Basically, is it possible to use FreeBSD as a host for Xen, particularly for hosting paravirtualized guests, with somewhat older hardware which doesn't have proper HW virtualization support?

If not, are there other hypervisors that could be used?


----------



## junovitch@ (Jun 4, 2015)

Xen support is very new and it is only in the unsupported FreeBSD 11.0-CURRENT development branch.  I'm not familiar with the status but here are some helpful links on the topic.

http://empt1e.blogspot.com/2015/06/libvirtlibxl-on-freebsd.html
http://wiki.xen.org/wiki/FreeBSD_Dom0
https://wiki.freebsd.org/FreeBSD/Xen

bhyve(8) is the native FreeBSD hypervisor but it doesn't support legacy systems.  It requires hardware virtualization features.
https://www.freebsd.org/doc/en_US.ISO8859-1/books/handbook/virtualization-host-bhyve.html

After that it's emulators/virtualbox-ose or emulators/qemu.


----------



## Mike234534 (Jun 4, 2015)

Looks like Virtualbox 5 will support paravirtualization. Any idea when it will be ported to FreeBSD?


----------



## SirDice (Jun 4, 2015)

This very much depends on the release of a OSE (Open Source Edition) version. I'm confident as soon as that's released we'll see it appear in the source tree.


----------



## Mike234534 (Jul 13, 2015)

SirDice said:


> This very much depends on the release of a OSE (Open Source Edition) version. I'm confident as soon as that's released we'll see it appear in the source tree.



Looks like it has been released, what is the status of the FreeBSD port?


----------



## SirDice (Jul 15, 2015)

Nothing really soon I think. At the moment the focus is on the imminent release of 10.2-RELEASE and later 11.0-RELEASE. 

For more detailed information it's probably best to keep an eye on the freebsd-virtualization@ and/or freebsd-xen@ mailing lists.


----------



## Oko (Jul 16, 2015)

Mike234534 said:


> Basically, is it possible to use FreeBSD as a host for Xen, particularly for hosting paravirtualized guests, with somewhat older hardware which doesn't have proper HW virtualization support?
> 
> If not, are there other hypervisors that could be used?
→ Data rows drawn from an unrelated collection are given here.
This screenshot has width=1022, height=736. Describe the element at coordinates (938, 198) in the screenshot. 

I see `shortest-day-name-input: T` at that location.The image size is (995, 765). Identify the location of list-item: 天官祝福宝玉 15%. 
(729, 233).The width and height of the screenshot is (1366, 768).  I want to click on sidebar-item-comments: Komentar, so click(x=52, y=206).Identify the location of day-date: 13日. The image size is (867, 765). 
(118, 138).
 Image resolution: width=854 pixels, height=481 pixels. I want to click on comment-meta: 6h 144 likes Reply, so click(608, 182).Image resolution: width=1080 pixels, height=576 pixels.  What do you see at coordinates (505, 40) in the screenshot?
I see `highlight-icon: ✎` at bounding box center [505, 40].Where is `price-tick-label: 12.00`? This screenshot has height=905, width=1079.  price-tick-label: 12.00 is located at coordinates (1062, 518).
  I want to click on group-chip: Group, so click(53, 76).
Short answer is NO. Not even 11.0. I like Alpine Linux as a Xen Dom0.

https://www.alpinelinux.org/

NetBSD should work fine as well as any Debian derivative. Citrix server IIRC uses Debian for Dom0. I think they also have a free server version.

https://www.citrix.com/products/xenserver/overview.html

RedHat is hostile to Xen. There is some work around for CentOS 6.4. I would not use any RHEL derivative for Dom0.


----------